« Cette série est le fruit d’une conversation permanente que j’ai sur la notion d’appropriation. J’utilise fréquemment des fragments d’œuvres d’art classiques, des objets et des images combinés à des saynètes que j’imagine et photographie en studio. L’assemblage et le mélange sont intégrés dans chaque dessin, ce qui signifie que chaque oeuvre est composée d’éléments récupérés et inventés. Je réfléchis beaucoup à la notion d’appropriation dans ma pratique qui s’accompagne de l’évolution de mes propres considérations éthiques, de ce qui est bien, juste et bon. C’est un processus qui est, dans un sens, absolument normal et nécessaire pour créer et penser. Nous le faisons tous et c’est ainsi qu’on élabore de nouvelles idées. Mais cela me renvoie également aux modes d’appropriation culturelle et au vol pur et simple par les personnes, communautés et nations puissantes qui se sont emparées de ce qui ne leur appartenait pas.

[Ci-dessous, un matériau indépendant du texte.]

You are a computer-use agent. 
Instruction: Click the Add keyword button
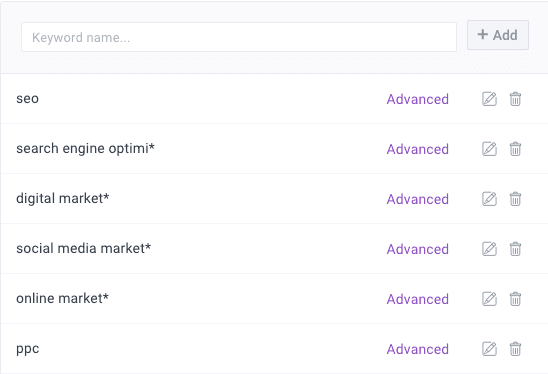(x=498, y=35)
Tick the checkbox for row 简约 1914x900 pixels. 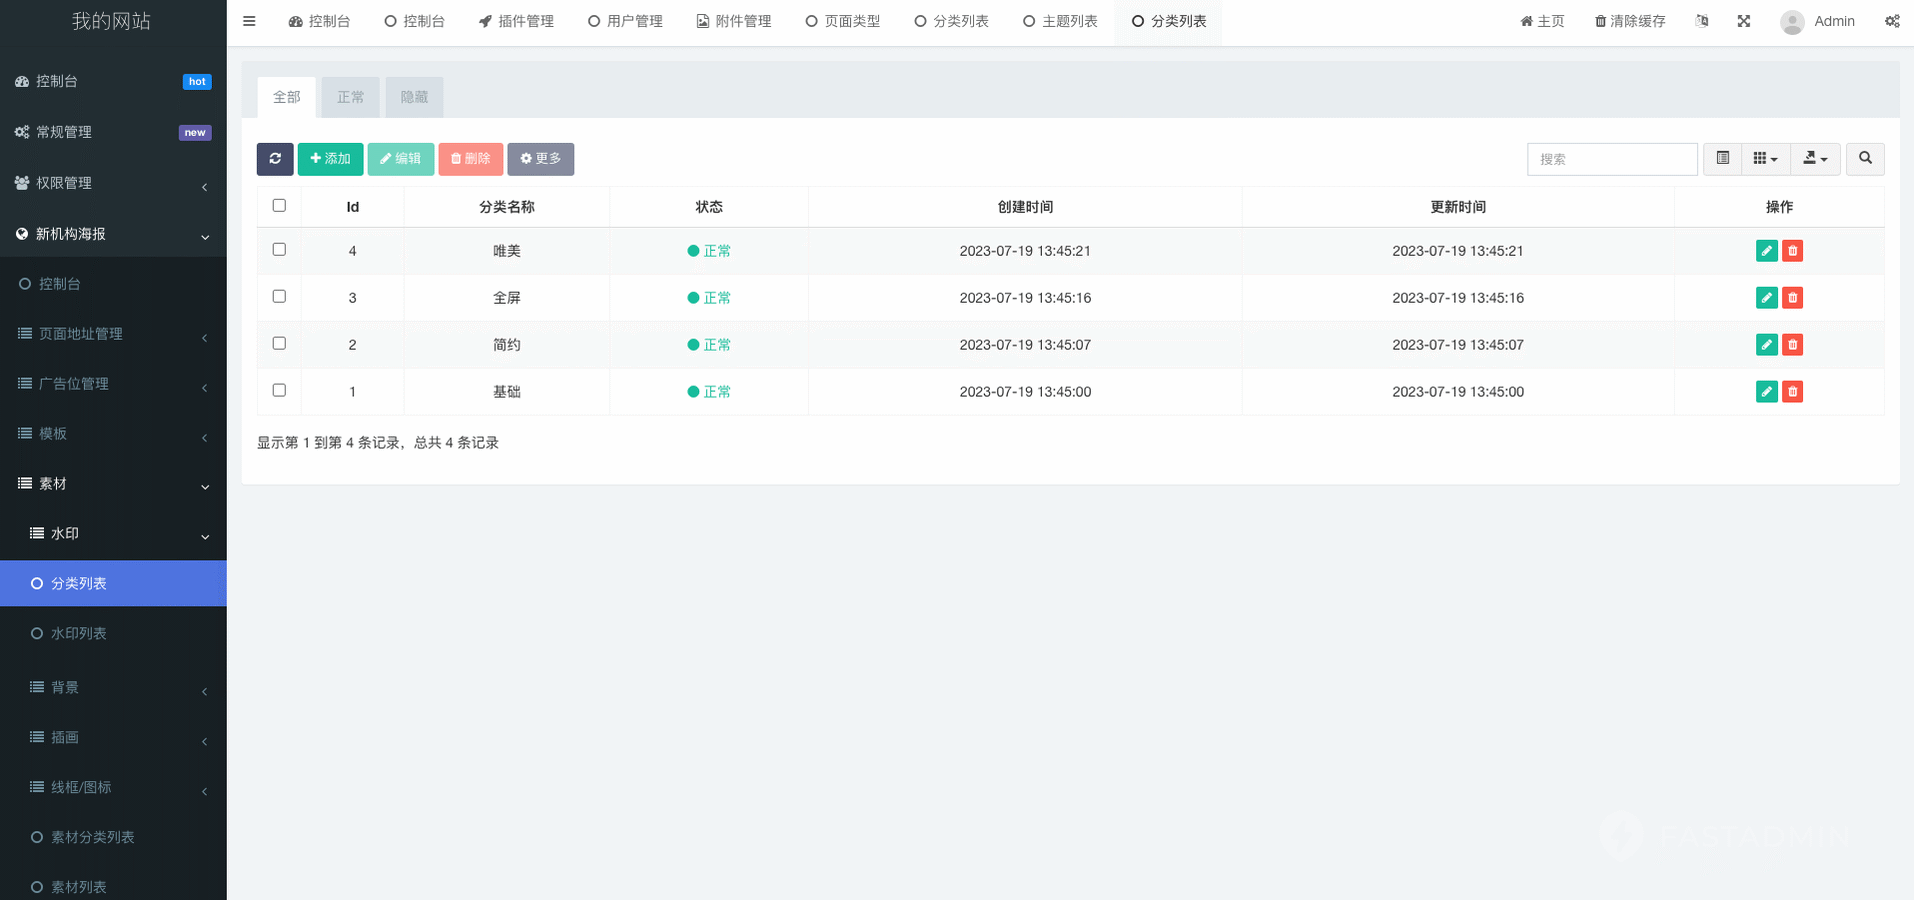point(279,344)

Pour The Grand Theft, j’ai décidé de remettre en question cette pratique, de la tourner en ridicule et de réfléchir à son impact général dans l’histoire. Pour commencer l’histoire j’avais besoin de personnages imparfaits.
Mon duo fictif est déterminé à voler au monde pour son propre bénéfice. Deux hommes blancs, inconscients des conséquences, parcourent la planète et engloutissent tout ce qu’ils veulent. Nous les retrouvons vêtus de noir et blanc à la manière de prisonniers et rappelant la peinture abstraite du XXe siècle, en pleines frasques en train de piquer des peintures à tort et à travers, détourner des dirigeables, s’esquiver avec des fleurs rares ou se servir d’une trappe pour trimbaler des objets de l’est à l’ouest. Ils s’en moquent et s’efforcent d’atteindre leurs objectifs. Ils travaillent dur, mais ne se posent pas de questions quant à l’impact de leurs choix.
Je veux dire les choses, remettre en question mes propres choix, mon rôle d’utilisateur et d’appropriationniste, ma complicité privilégiée et mon sentiment que nous devons faire mieux. Je veux aussi rappeler qu’en examinant nos défauts, il ne faut pas en oublier de rire ».